In other news, the changes I have spoken of over the past few editions have slowly been creeping in. Some are noticable, some not so much, both on the inside and the outside.
There are the obvious superficial ones, like finally biting the bullet, doing something I’ve always wanted to do, and going from this….
Then there’s this….
The lastest addition to my small collection of ink, and another part of what is inside of me boldly showing on the outside. I have always endeavoured to make sure that anything I should get permanently scarred into my skin means a great deal to me. And this is no exception. I love it in every way…as it shows, what it means and everything that meaning encompasses to me, both skin deep and much further below.
And not so noticable to passers-by, I have also started looking deeper to discover change within. I have started exploring what keeps the fire burning in this…

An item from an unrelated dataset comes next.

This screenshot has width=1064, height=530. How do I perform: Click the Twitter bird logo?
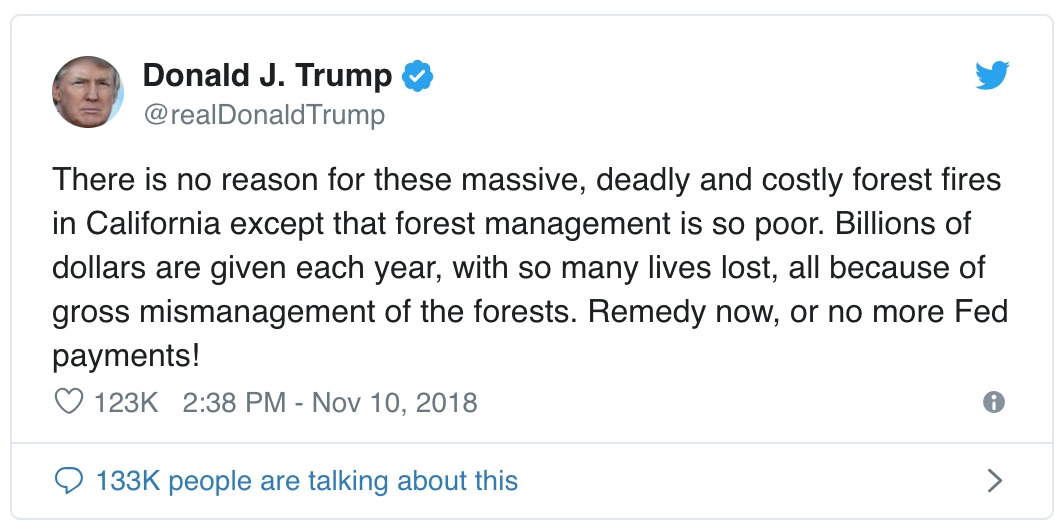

From re-connecting it with old friends, current friends, and more importantly, with myself, trying to figure out what really makes it sing. What sometimes makes it skip a little with excitement or anticipation. What makes it ache uncontrollably. What makes the beat go on.
I took some invaluable time over the weekend just passed to do just that….
Hopefully I will see things a lot clearer in time. I guess it all takes time….
I will be sad to see this week pass in a few ways, but deliriously happy in many more, that the pace will slow back a notch and let a few of the imminent worries subside, even if momentarily.
So for now Vamps, I will leave it at that. Stay safe and sound under the covers. And remember, whatever life throws at you…Smile (as if you have a severed head in your freezer).